Your goal:
Pictures are to be left out; every line from the one with "You are a GUI" through the end of the data must be transcribed exactly.
Top of Data records
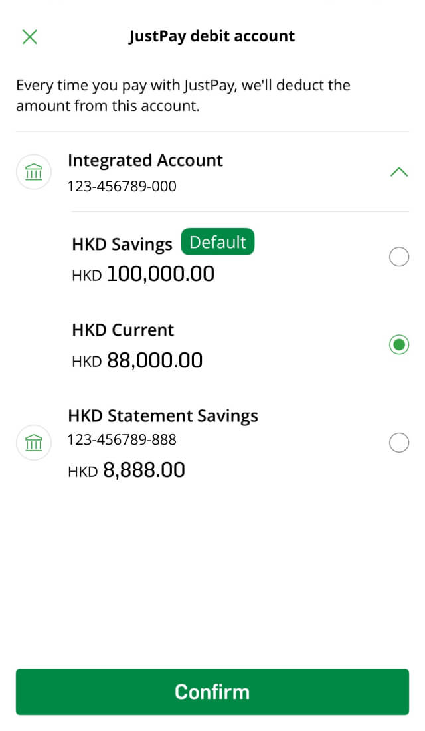425x731 pixels.
Task: Click the JustPay debit account title
Action: pyautogui.click(x=212, y=36)
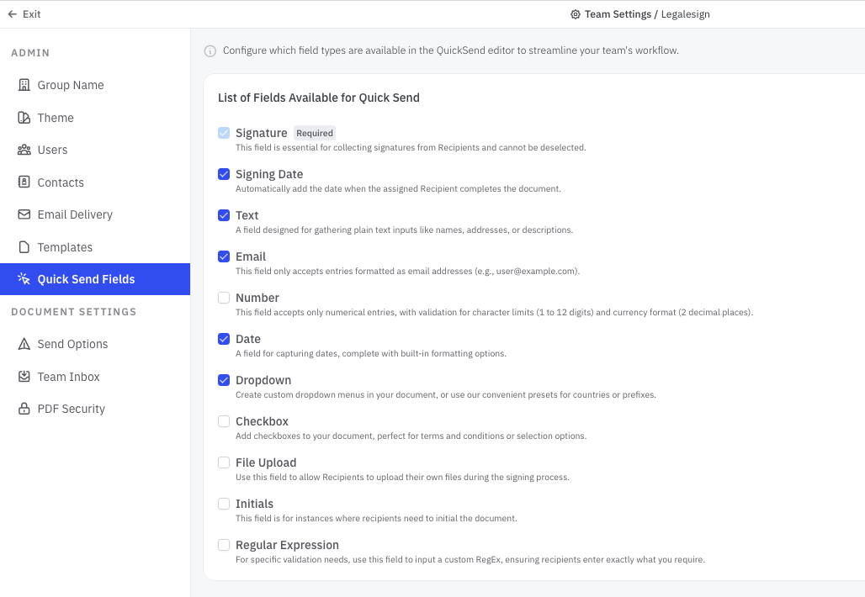Enable the Number field checkbox
Screen dimensions: 865x597
point(224,298)
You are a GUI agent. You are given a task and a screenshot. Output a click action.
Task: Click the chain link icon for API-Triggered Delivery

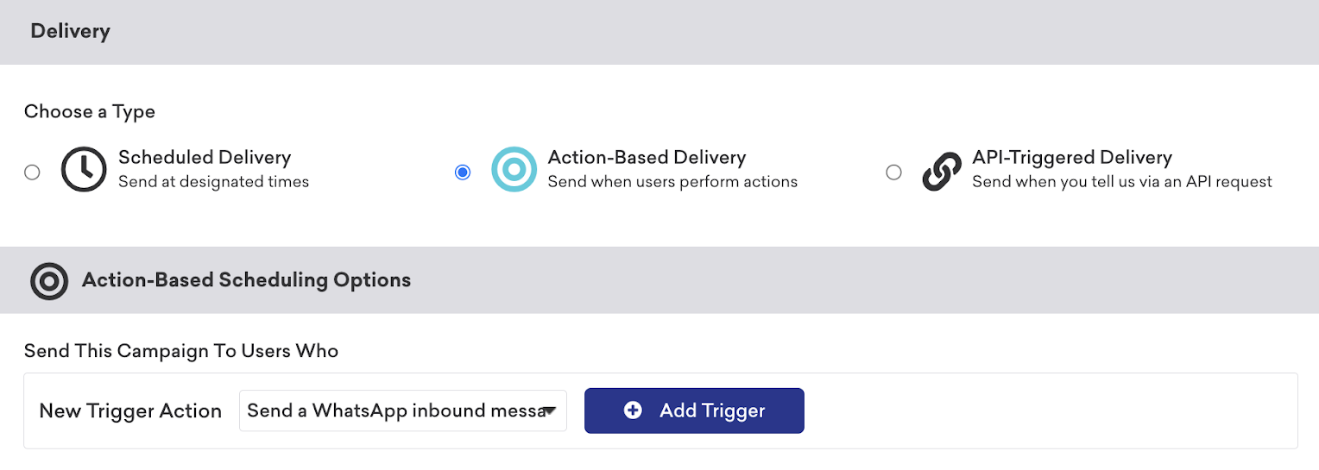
Bottom of Data records
Response area:
You are a GUI agent. You are given a task and a screenshot. Output a click action.
Task: Click the chain link icon for API-Triggered Delivery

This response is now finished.